In some implementations, the recursive loops are limited by dropping dates that are too far from the leg according to some formula.


Often multiple date selections are possible for the one or more travel legs. As a result, the system further scores each of the possible date selections using a date selection score. The system can apply a highest preference (e.g., resulting in a higher score) to date selections in which all dates are closer to their respective legs' cores. For equal distance scores, selections where more departure dates have explicit arrival dates in the text can be preferred.


If all these are equal, date selections usually involve ambiguous dates with multiple interpretations (e.g. 09.01.2010). The system applies a preference (e.g., higher score) to dates that are more “likely” based on a priority assigned by the date extractor.


In some implementations, an arrival date score is similarly generated. For example, the arrival date score can be used for the following pattern:


“date1 time1 date2 time2” such as “02-17 10:00 PM 02-18 06:00 AM”


In some implementations, the pattern can results in two possible selections:


Selection 1: 02-17→02-18 with distance 0 (02-18 is within the core)


Selection 2: 02-18→02-19 with distance 0 (02-18 is within the core)


The highest scoring date selection can be applied to the legs. For example, between two selections in which dates are equally close to their respective flight legs (equal distance scores) the system can prefer the selection in which more of the departure dates explicitly specify arrival dates in the document text. In the above example, “selection 1” has an arrival date 02-18 explicitly mentioned, but “selection 2” does not. The system infers the arrival date 02-19 assuming that 02-18 is the departure date based on knowing that this flight is overnight and arrives the next day. Consequently, “selection 1” is preferred and scored higher than “selection 2.”


The system generates an itinerary (step 406). In particular, the system generates an itinerary if date selections are identified for the one or more travel legs. The system generates the itinerary from the sequence of flight legs having the date selections. The generated itinerary can be used to create calendar entries, as described below.

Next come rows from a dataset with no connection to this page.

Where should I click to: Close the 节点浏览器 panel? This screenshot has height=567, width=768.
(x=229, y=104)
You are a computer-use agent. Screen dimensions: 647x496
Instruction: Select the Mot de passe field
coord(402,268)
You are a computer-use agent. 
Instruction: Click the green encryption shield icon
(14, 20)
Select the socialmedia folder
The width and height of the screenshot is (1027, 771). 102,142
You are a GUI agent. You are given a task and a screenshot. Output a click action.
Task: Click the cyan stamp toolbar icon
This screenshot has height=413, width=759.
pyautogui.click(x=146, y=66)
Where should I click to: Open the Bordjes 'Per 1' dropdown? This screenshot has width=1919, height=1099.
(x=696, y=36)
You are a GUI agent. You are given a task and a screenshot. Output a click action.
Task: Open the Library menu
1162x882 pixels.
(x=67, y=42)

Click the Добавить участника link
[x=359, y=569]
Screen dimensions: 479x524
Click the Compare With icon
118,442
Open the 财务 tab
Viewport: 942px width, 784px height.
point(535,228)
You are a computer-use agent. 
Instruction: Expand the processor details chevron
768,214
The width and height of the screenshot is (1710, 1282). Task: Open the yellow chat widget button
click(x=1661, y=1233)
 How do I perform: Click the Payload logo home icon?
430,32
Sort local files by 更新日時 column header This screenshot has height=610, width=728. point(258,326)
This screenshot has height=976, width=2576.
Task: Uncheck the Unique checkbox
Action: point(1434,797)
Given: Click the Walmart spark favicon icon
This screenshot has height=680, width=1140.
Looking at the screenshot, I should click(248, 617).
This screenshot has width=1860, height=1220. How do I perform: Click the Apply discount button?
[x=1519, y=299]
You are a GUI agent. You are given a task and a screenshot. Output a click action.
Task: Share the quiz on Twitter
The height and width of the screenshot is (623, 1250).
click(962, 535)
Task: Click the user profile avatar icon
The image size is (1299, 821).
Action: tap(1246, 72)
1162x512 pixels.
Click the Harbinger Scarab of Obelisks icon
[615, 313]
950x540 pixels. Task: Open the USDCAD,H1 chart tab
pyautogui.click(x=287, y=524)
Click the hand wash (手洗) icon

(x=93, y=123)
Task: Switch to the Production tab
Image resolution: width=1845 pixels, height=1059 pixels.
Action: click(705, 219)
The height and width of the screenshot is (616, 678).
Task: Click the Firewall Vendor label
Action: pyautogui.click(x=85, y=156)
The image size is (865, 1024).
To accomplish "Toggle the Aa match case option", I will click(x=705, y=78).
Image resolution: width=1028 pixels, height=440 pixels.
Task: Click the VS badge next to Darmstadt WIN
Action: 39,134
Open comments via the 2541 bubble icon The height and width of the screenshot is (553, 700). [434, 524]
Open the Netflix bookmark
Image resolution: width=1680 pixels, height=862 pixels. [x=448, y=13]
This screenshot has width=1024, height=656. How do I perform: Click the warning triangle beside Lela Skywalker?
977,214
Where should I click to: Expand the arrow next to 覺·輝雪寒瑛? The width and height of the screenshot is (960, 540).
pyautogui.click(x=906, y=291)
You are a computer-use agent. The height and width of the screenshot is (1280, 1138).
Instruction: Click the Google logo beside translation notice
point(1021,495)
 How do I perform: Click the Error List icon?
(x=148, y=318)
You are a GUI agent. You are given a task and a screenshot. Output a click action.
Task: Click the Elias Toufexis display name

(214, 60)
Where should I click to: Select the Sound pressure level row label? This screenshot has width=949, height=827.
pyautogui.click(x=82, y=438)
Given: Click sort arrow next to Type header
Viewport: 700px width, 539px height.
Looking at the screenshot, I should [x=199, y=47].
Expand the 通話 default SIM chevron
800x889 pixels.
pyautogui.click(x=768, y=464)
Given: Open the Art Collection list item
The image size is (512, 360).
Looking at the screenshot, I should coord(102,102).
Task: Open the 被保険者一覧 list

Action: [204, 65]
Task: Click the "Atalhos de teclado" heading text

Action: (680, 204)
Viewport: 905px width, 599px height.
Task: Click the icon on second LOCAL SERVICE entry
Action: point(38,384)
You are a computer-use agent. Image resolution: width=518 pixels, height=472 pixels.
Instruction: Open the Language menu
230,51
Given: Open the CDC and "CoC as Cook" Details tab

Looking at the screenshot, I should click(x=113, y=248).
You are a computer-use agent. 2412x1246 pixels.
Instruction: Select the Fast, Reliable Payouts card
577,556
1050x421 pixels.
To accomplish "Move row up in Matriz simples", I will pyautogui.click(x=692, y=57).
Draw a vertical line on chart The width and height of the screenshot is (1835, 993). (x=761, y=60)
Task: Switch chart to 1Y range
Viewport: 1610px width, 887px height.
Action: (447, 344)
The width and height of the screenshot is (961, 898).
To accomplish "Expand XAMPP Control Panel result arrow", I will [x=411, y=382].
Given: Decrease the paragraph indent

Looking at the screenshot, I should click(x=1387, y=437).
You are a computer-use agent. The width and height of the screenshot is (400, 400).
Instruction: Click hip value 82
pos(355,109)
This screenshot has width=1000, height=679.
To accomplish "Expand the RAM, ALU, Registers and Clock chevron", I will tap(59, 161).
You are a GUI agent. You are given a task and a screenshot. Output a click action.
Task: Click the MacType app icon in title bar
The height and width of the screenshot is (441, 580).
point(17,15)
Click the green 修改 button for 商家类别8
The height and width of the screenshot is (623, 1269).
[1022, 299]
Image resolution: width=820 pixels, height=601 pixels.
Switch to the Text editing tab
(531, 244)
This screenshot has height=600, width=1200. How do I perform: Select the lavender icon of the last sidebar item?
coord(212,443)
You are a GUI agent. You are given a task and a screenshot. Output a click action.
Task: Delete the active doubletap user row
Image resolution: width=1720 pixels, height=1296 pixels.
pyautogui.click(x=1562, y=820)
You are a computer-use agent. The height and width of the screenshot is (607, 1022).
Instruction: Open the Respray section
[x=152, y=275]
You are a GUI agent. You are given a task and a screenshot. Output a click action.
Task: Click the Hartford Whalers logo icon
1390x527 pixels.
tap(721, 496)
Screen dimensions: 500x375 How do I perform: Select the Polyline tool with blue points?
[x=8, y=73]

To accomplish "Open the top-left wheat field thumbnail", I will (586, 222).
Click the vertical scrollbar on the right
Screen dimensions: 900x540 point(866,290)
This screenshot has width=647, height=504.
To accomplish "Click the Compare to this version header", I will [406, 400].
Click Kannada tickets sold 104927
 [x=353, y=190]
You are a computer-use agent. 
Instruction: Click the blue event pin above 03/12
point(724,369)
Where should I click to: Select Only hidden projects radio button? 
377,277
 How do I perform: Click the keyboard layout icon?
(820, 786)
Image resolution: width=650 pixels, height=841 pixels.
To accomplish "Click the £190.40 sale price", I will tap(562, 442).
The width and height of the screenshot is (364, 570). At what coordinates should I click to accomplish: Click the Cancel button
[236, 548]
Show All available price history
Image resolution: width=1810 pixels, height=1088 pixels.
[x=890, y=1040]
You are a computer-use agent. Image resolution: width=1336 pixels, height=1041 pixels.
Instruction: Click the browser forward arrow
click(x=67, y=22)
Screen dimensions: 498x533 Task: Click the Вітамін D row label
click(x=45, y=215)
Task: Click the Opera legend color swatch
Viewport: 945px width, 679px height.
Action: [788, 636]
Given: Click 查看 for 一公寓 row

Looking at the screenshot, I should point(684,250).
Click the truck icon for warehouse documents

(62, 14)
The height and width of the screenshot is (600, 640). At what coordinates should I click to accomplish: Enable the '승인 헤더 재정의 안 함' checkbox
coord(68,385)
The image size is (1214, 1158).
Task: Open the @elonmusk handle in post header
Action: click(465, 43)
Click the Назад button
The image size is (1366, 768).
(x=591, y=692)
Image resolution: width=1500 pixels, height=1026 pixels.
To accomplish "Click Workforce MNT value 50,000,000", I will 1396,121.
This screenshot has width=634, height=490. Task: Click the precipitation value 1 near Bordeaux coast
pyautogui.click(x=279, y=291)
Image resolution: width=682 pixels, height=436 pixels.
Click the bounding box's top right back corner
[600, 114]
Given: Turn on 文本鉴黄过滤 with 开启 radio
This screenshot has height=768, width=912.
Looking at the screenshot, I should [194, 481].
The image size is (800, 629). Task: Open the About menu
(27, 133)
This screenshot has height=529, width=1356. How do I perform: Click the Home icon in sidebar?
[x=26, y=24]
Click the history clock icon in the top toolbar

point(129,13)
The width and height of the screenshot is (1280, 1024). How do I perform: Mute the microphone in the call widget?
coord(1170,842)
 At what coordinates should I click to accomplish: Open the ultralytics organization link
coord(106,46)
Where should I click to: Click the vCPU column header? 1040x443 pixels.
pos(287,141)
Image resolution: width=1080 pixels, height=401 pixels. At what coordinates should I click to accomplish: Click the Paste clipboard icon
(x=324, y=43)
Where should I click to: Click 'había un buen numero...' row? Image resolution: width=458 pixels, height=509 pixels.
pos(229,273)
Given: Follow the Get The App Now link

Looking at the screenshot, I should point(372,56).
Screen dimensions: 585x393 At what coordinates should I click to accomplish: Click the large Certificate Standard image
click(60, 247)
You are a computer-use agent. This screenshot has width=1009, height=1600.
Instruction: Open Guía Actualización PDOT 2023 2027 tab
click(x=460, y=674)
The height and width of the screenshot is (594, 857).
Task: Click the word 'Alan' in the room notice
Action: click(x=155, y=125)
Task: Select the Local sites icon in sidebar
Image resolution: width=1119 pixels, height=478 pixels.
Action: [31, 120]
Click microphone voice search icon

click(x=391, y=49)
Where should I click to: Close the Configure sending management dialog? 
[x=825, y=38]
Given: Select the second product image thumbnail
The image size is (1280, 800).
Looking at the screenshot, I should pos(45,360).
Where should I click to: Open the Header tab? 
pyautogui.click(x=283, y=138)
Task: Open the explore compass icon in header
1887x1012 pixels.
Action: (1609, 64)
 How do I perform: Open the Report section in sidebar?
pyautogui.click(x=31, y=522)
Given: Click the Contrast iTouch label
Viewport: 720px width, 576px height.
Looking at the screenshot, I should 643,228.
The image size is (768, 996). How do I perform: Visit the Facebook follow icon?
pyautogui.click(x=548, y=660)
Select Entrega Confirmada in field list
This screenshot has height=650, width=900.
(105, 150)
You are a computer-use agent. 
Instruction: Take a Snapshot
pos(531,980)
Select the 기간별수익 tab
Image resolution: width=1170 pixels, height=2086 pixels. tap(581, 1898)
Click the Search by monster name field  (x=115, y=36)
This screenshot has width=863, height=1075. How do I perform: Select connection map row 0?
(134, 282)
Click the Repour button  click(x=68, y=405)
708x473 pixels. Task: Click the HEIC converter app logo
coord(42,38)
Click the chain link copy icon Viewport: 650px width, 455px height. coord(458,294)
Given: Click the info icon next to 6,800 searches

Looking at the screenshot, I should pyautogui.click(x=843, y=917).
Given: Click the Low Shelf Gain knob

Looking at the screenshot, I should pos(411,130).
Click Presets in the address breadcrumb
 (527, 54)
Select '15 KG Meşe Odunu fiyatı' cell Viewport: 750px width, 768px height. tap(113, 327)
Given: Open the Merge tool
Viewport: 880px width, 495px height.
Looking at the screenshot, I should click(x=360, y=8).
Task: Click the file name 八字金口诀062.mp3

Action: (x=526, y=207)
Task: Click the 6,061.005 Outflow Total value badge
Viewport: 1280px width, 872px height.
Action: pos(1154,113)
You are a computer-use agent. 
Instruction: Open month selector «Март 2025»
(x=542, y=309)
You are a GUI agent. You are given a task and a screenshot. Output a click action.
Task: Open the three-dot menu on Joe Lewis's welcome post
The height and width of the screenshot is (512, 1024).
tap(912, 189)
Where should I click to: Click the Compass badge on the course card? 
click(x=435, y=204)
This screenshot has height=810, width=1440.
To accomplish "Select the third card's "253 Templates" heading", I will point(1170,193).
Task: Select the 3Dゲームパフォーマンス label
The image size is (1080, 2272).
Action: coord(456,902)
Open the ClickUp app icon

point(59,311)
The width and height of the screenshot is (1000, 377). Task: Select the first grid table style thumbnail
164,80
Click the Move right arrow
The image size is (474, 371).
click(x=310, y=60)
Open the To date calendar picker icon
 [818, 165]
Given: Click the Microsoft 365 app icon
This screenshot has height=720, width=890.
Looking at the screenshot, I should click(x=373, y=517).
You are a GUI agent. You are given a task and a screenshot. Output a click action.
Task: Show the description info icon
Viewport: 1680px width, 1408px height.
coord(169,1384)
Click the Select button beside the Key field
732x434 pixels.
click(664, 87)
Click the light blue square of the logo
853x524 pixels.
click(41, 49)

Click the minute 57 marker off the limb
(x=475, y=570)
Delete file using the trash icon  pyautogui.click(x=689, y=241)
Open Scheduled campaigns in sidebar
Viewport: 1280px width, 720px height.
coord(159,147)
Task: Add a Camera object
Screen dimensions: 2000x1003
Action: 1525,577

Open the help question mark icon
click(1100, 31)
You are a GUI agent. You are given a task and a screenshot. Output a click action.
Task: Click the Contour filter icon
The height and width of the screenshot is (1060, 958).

As shown in FIG. 1, the system provides one or more suggested calendar entries based on the generated itinerary (step 110). For example, the system can populate fields of a calendar entry and present the suggested calendar entry to the user within a user interface. In some implementations, the system includes both mail and calendar services. After receiving an e-mail document and generating the itinerary, the system can suggest calendar entries for the calendar service within the mail interface.


In some implementations, each calendar entry for leg is presented serially to the user. In some other implementations, calendar entries for each leg can be presented contemporaneously within the interface. An example suggested calendar entry is described below with respect to FIG. 5.


The system adds user designated calendar entries to a calendar (step 112). Designated calendar entries can be those suggested calendar entries accepted by the user. Once added to the calendar, the respective designated calendar entries are stored and can be later modified by the user. Additionally, in some implementations, the calendar entries include one or more default reminders or reminders as specified by a user.



FIG. 5 is an example calendar entry 500 generated from detected travel information. In particular, the example calendar entry 500 is for a particular flight leg. The calendar entry 500 can be suggested to the user for a particular leg of one or more legs in an itinerary generated from a document (e.g., from a travel confirmation document). The calendar entry 500 includes a number of fields that have been prepopulated from flight leg information. Thus, the prepopulated fields are derived from leg information extracted from the document.


The prepopulated fields include a title 502, departure information 504, arrival information 506, and a description 508. The title 502 is populated to indicate the flight origin and destination. In particular, the title 502 indicates the flight leg from “CLJ to ZRH” indicating that the leg is from an origin airport of Cluj, Romania to a destination airport of Zurich, Switzerland.


The departure information 504 includes the departure date and time, in this example departing Sep. 17, 2011 at 12:50 pm local time. Similarly, the arrival information 506 includes the arrival date and time, in this example arriving at 3:00 pm local time on Sep. 17, 2011. The description 508 includes text describing the flight leg including the airline and flight numbers as well as connecting flight segment information for the leg. In some implementations, the text in the description 508 is extracted from the document text. In some other implementations, the text in the description 508 is generated from the extracted entities.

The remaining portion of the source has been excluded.